Dataset records =>
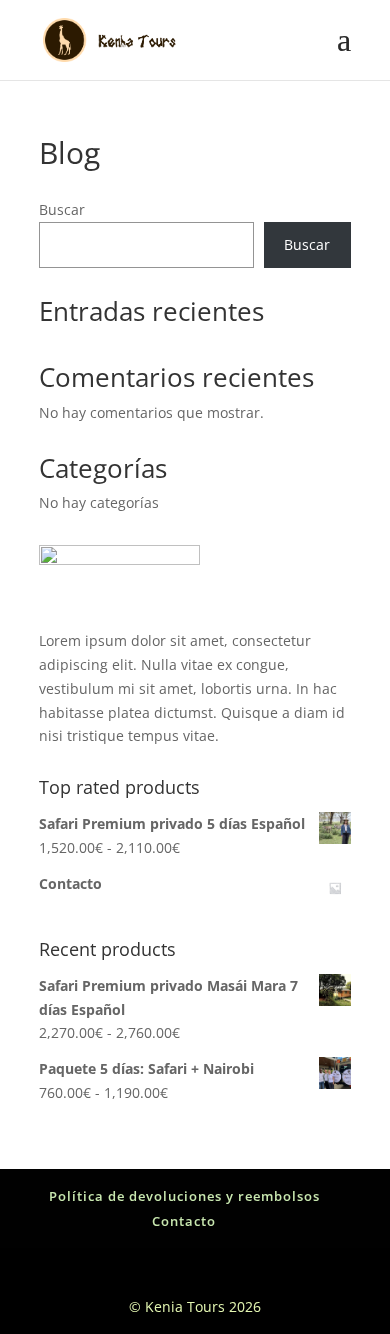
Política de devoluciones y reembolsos (184, 1196)
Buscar (62, 209)
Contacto (184, 1221)
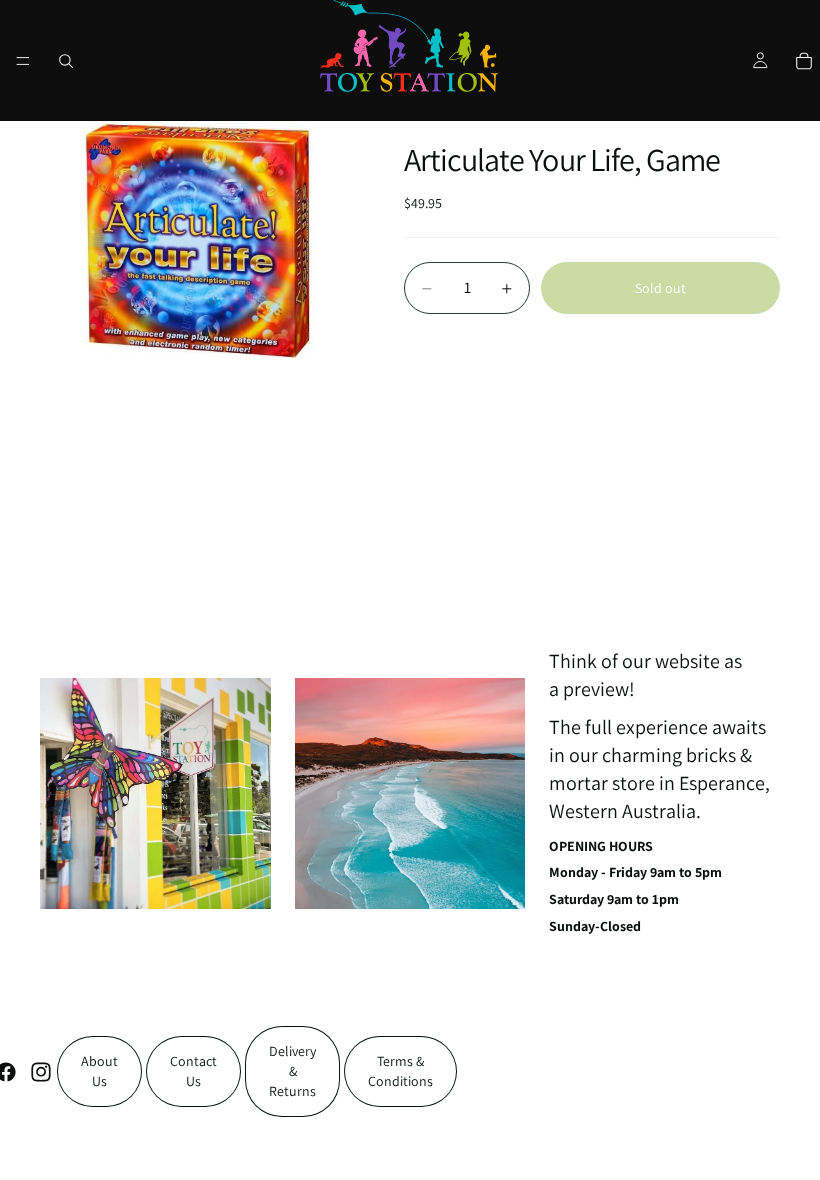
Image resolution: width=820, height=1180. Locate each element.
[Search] (66, 61)
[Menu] (23, 61)
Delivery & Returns (292, 1070)
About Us (99, 1071)
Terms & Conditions (400, 1071)
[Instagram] (41, 1072)
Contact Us (193, 1071)
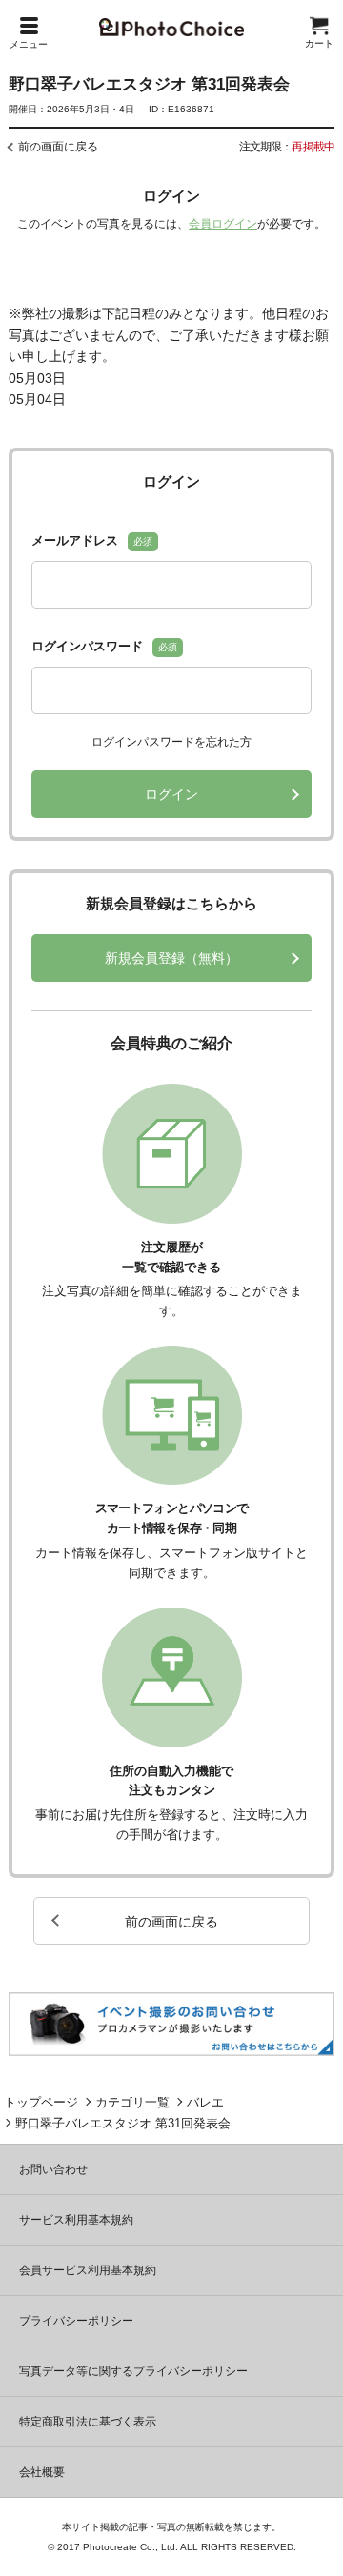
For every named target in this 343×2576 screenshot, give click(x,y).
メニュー (29, 44)
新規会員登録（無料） (171, 958)
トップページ (41, 2102)
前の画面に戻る (58, 146)
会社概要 (42, 2472)
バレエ (205, 2102)
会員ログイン (223, 223)
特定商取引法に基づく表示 (87, 2421)
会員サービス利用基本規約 (87, 2270)
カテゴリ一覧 (132, 2102)
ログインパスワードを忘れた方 (171, 742)
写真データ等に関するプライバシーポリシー (133, 2371)
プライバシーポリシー (76, 2320)
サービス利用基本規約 (76, 2220)
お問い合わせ (53, 2169)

Directions => Each line from the first line of the listing above through the line containing "ログインパスワードを忘れた方 (171, 742)" is to be written out exactly, and the pictures are to be left out.

Exercise output =>
Política de devoluciones y reembolsos (184, 1196)
Buscar (62, 209)
Contacto (184, 1221)
Image resolution: width=820, height=1180. Locate each element.
[Search] (66, 61)
[Menu] (23, 61)
Delivery & Returns (292, 1070)
About Us (99, 1071)
Terms & Conditions (400, 1071)
[Instagram] (41, 1072)
Contact Us (193, 1071)
For every named target in this 343×2576 screenshot, give click(x,y).
メニュー (29, 44)
新規会員登録（無料） (171, 958)
トップページ (41, 2102)
前の画面に戻る (58, 146)
会社概要 (42, 2472)
バレエ (205, 2102)
会員ログイン (223, 223)
特定商取引法に基づく表示 (87, 2421)
会員サービス利用基本規約 (87, 2270)
カテゴリ一覧 (132, 2102)
ログインパスワードを忘れた方 (171, 742)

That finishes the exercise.